3. Legendary Service: The Key is to Care

In an age where dialogue between users and brands is plentiful and public, what may be the most relevant advice about modern marketing is “treat your customers with care.”

Legendary Service breaks down how you can move service in your business from average to exceptional, mapping the little changes in a brand’s or employees’ behaviour towards customers that make a big difference in the service experience and the bottom line.

In their book, Blanchard, Cuff, and Halsey offer a service improvement tool called the ICARE model. One of the highest-impact, lowest-effort components of the acronym is A, for attention, because it can positively alter your prospects’ perception in pretty significant ways. Here’s what the authors say about attentive customer care:

Attentiveness is a simple but powerful pillar of customer service, no matter what business you’re in. Start being more attentive by dividing your customer base into smaller groups based on common needs or preferences. This will allow you to create specific customer profiles.

Next, collect some information. Ask yourself: What are my customers’ preferences, what do they expect from me and how can I fulfil their needs? Here’s a shining example of amazingly attentive customer care:

Say there’s a man who visits his local bar two or three times a week. The bartender knows the man’s regular beer and often listens to his complaints about work. Once the man asked for popcorn, and since then, the bartender’s always made sure to put a bowl of popcorn on the bar when he sees the man walking in. This simple, human, attentive behavior is exactly what turns customers into regulars.

Takeaway: Notice the little things—from the types of articles your customers like on social media, to what color your clients choose for a manicure—and you’ll keep your customers loyal and raving.

4. You Should Test That! Conversion Optimization for More Leads, Sales and Profit or The Art and Science of Optimized Marketing

We all need data on how we’re doing. We crave empirical results, replicable experiments, and meaningful measures. We need proof that our experiments worked (or didn’t). We need to be able to test, tweak, and understand our conversions.

Does that all sound pretty daunting? Never fear—Chris Goward’s book is here to help. In You Should Test That, Goward advises on just how to get optimize your site, test by test by test. Equally important, he offers advice on what not to do when you’re trying to make improvements:

When optimizing their website, most companies look to design agencies. The problem, however, is that a good design agency can’t necessarily optimize your site for conversion rate or revenue. While they may excel at creating a sleek looking experience, they usually don’t know what your website’s business goals are. In fact, many design agencies have no clue which criteria are most important for creating a successful website. This is apparent in the very first question design agencies ask their new clients: “What do you want your website to look like?” But, really, the most important criterion is how the website works and how that affects revenue.

Another huge mistake designers make when redesigning a client’s website is using the HiPPO Method for decision-making: deferring to the “highest-paid person’s opinion.” When designers present their concepts to the client, the final decision is often left in the hands of one person, such as a department head or C-level executive. Yet, despite their fancy titles, such people are not always knowledgeable enough to make these kinds of decisions. Instead, designers and companies should formulate hypotheses about which page design will produce the highest conversion rate, and then test it to see if certain designs and layouts yield more conversions.

Takeaway: The biggest mistake companies can make when it comes to optimization is listening to their design agency or the highest-paid exec. Testing little tweaks yourself will yield better results.

### Data shown
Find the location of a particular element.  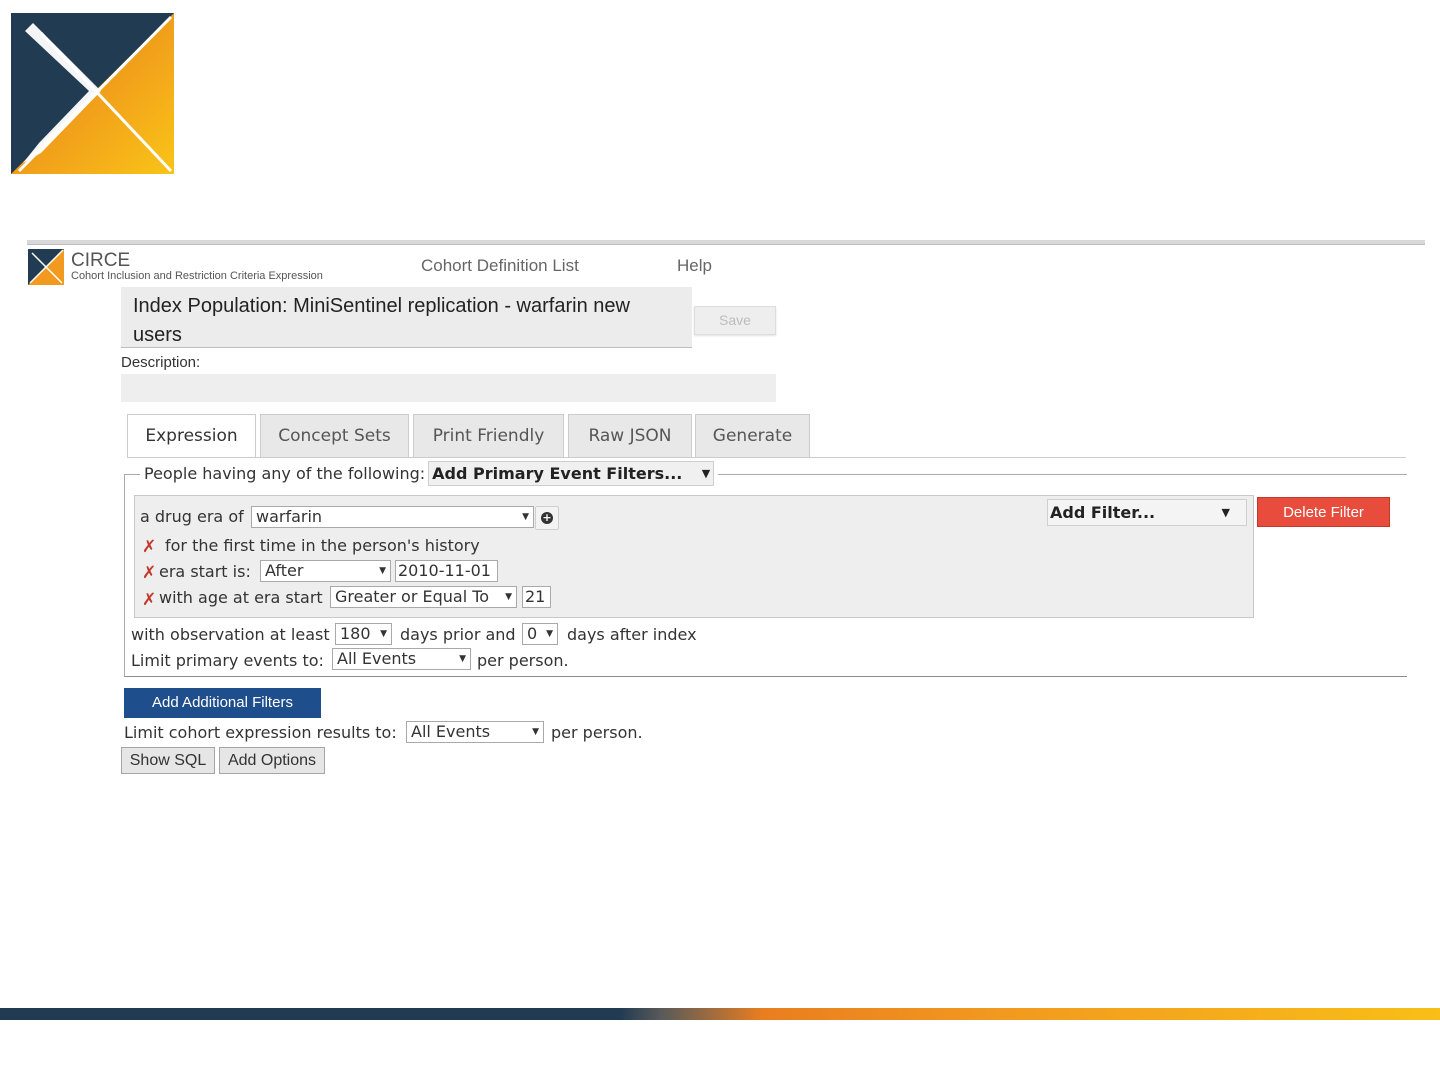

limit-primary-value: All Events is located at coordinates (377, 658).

### Things to do
(1) Rewrite the paragraph of the marketing book excerpt that begins "When optimizing their website, most companies look to design agencies" in fewer words, keeping its main facts.
(2) In one to three sentences, explain why the marketing book excerpt calls the HiPPO Method a mistake in website redesign.
This data has no connection to the marketing book excerpt.

### Solutions to the exercise
(1) Most companies turn to design agencies to optimize their websites, but a good agency can't necessarily optimize for conversion rate or revenue. Agencies may build sleek experiences, yet they usually don't know a site's business goals or which criteria matter most. Their first question to new clients, "What do you want your website to look like?", shows this. The most important criterion is really how the site works and how that affects revenue.

(2) Under the HiPPO Method, the final design decision is left to one person, such as a department head or C-level executive. Despite their titles, such people are not always knowledgeable enough to make these decisions. The excerpt says designers and companies should instead form hypotheses about which design will convert best and test them.